■ Consigne
Recopiez intégralement, s'il vous plaît, l'article ci-dessous sur les dirigeants du Hamas, sans rien y changer.

■ Extrait de l'article
□ □ □ □ □ □ □

Yahya Sinwar, Mohammed Deif, Ismaïl Haniyeh... Qui sont les dirigeants du Hamas visés par l'armée israélienne ?
Près de trois mois après le début de la guerre provoquée par les attaques du 7 octobre, Israël a éliminé le premier responsable de haut rang du Hamas. Une frappe attribuée à Israël dans la banlieue sud de Beyrouth, fief du Hezbollah pro-iranien, a tué Saleh al-Arouri ainsi qu'au moins six autres cadres du mouvement islamiste palestinien, mardi 2 janvier.
A l'automne, le Premier ministre israélien, Benyamin Nétanyahou, avait prévenu avoir donné ordre au Mossad, les services du renseignement extérieur israéliens, d'éliminer les chefs du Hamas "partout où ils se trouvent". "Leur vie est en sursis", avait ajouté le ministre de la Défense, Yoav Gallant. Outre le numéro 2 du bureau politique du Hamas, qui vivait en exil au Liban depuis plusieurs années, d'autres dirigeants sont traqués par Israël, dans la bande de Gaza ou à l'étranger.

□ □ □ □ □ □ □

■ Données
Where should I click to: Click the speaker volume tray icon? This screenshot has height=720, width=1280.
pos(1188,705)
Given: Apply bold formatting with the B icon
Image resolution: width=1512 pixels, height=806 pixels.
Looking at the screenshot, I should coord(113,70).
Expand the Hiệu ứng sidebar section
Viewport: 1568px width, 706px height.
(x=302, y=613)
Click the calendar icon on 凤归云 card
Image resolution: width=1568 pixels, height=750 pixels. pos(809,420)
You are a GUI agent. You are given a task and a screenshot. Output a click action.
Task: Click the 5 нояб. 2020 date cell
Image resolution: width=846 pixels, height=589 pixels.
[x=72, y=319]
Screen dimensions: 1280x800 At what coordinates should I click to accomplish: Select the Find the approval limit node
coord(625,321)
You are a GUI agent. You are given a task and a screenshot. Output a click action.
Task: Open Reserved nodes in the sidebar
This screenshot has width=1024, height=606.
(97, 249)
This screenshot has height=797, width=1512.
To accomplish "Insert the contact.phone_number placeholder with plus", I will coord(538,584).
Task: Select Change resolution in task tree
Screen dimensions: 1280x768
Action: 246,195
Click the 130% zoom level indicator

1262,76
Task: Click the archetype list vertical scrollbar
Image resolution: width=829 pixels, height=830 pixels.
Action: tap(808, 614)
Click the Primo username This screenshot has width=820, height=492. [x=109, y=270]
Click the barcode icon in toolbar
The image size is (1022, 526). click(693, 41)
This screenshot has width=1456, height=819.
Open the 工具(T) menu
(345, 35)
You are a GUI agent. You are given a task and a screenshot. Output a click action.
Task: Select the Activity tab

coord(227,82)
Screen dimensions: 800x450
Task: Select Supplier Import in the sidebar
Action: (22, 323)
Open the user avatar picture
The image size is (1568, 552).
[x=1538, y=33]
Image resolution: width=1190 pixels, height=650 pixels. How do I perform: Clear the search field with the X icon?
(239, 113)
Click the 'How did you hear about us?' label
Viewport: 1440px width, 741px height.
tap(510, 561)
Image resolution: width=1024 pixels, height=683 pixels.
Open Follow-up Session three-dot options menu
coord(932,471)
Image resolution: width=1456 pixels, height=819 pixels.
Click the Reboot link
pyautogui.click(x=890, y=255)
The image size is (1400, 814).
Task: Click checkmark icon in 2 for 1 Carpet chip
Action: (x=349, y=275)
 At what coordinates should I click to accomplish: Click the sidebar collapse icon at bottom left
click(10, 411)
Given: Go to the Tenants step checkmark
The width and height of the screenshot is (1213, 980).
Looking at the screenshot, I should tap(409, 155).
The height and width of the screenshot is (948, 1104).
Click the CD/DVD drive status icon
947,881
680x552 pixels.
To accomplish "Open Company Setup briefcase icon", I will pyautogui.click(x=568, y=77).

□ □ □ □ □ □ □

■ Réponse attendue
Yahya Sinwar, Mohammed Deif, Ismaïl Haniyeh... Qui sont les dirigeants du Hamas visés par l'armée israélienne ?
Près de trois mois après le début de la guerre provoquée par les attaques du 7 octobre, Israël a éliminé le premier responsable de haut rang du Hamas. Une frappe attribuée à Israël dans la banlieue sud de Beyrouth, fief du Hezbollah pro-iranien, a tué Saleh al-Arouri ainsi qu'au moins six autres cadres du mouvement islamiste palestinien, mardi 2 janvier.
A l'automne, le Premier ministre israélien, Benyamin Nétanyahou, avait prévenu avoir donné ordre au Mossad, les services du renseignement extérieur israéliens, d'éliminer les chefs du Hamas "partout où ils se trouvent". "Leur vie est en sursis", avait ajouté le ministre de la Défense, Yoav Gallant. Outre le numéro 2 du bureau politique du Hamas, qui vivait en exil au Liban depuis plusieurs années, d'autres dirigeants sont traqués par Israël, dans la bande de Gaza ou à l'étranger.